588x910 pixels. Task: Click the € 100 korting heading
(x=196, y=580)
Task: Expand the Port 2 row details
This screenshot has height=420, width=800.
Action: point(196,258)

--

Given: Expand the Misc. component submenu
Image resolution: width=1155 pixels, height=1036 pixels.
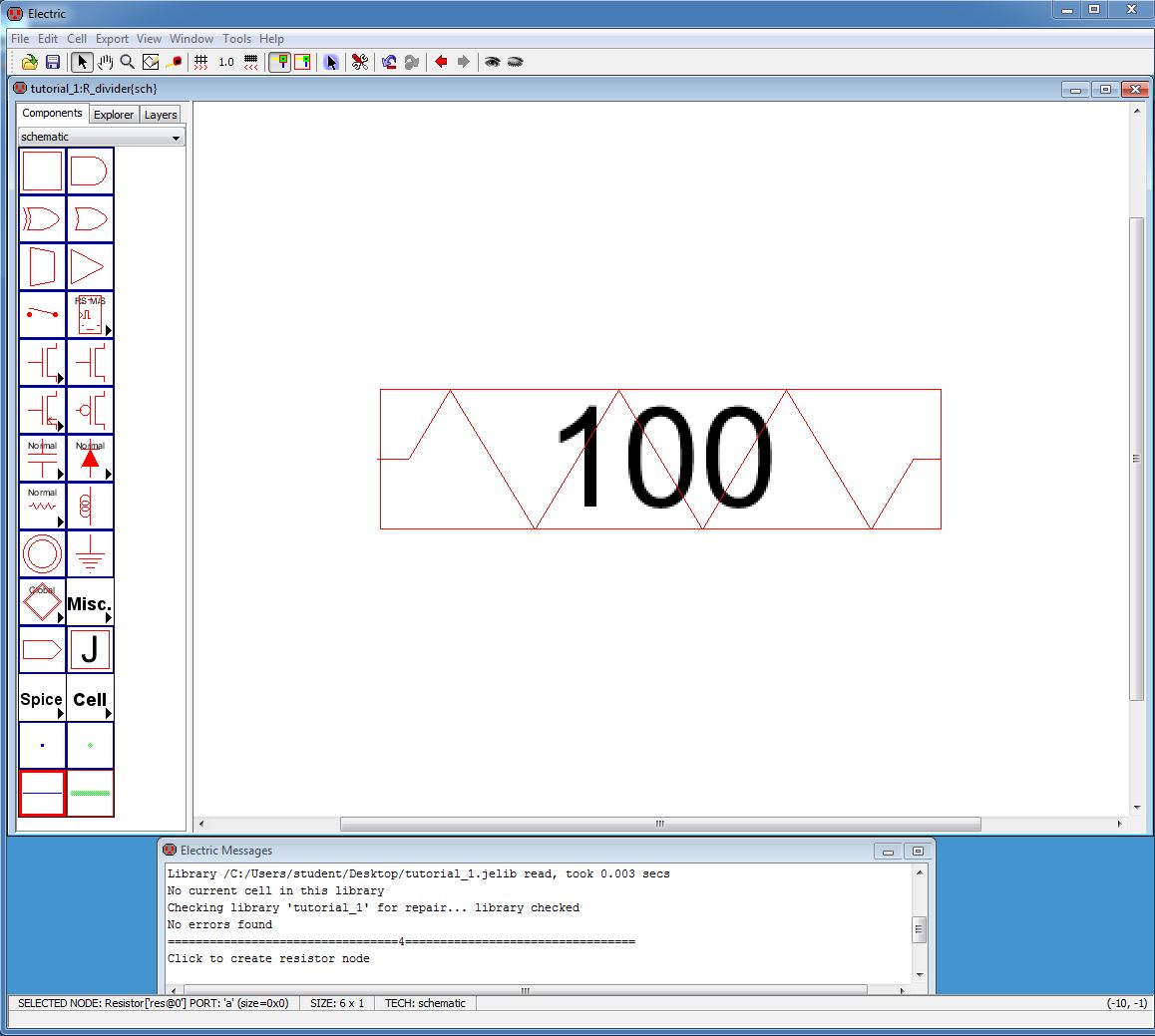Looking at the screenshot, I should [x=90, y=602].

---

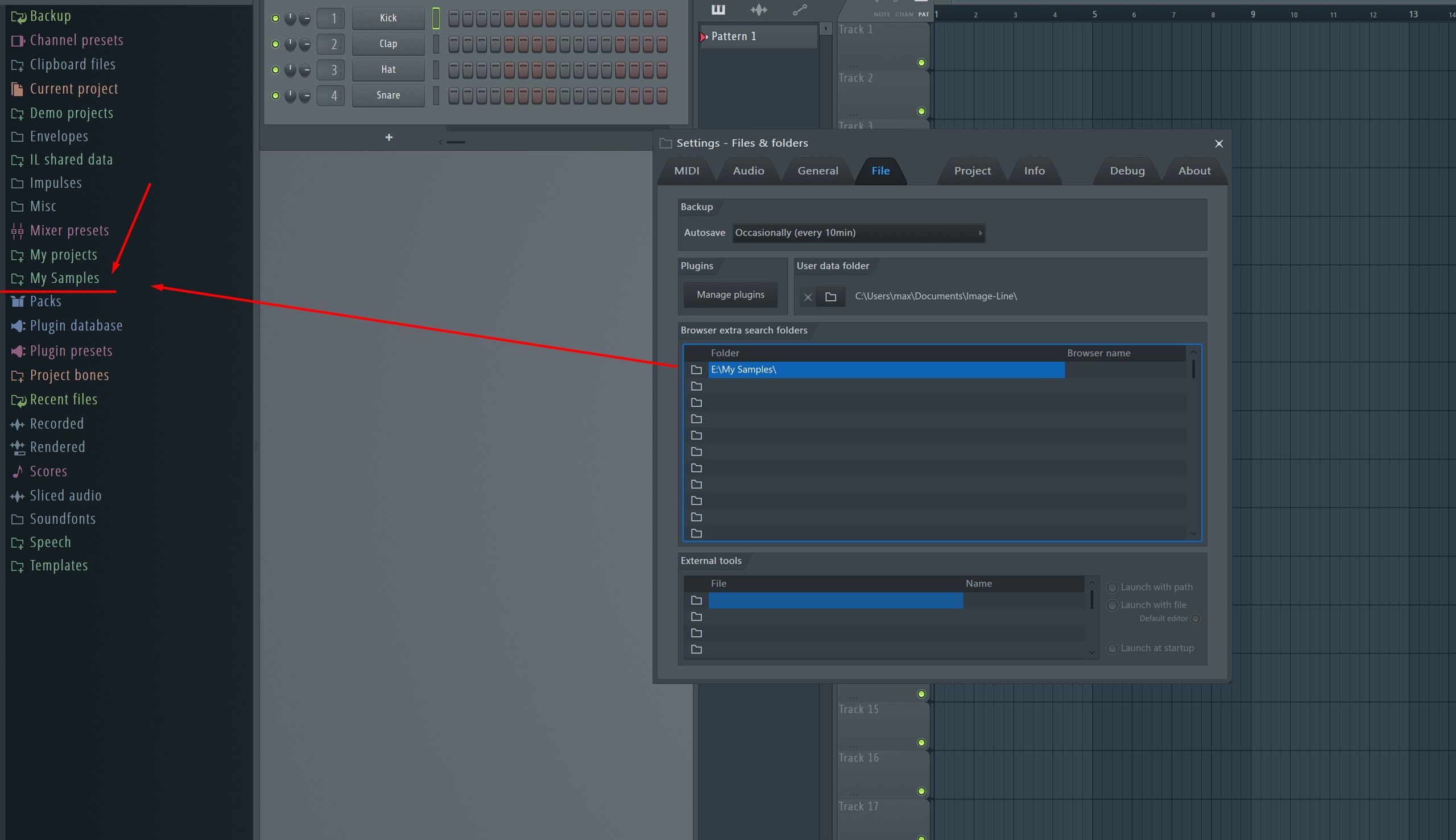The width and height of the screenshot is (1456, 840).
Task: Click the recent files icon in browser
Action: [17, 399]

Description of the task ::
Read the listing. Copy each line that has the word "Expand" in it.

The completed task ::
Task: Expand the Port 2 row details
Given: Expand the Misc. component submenu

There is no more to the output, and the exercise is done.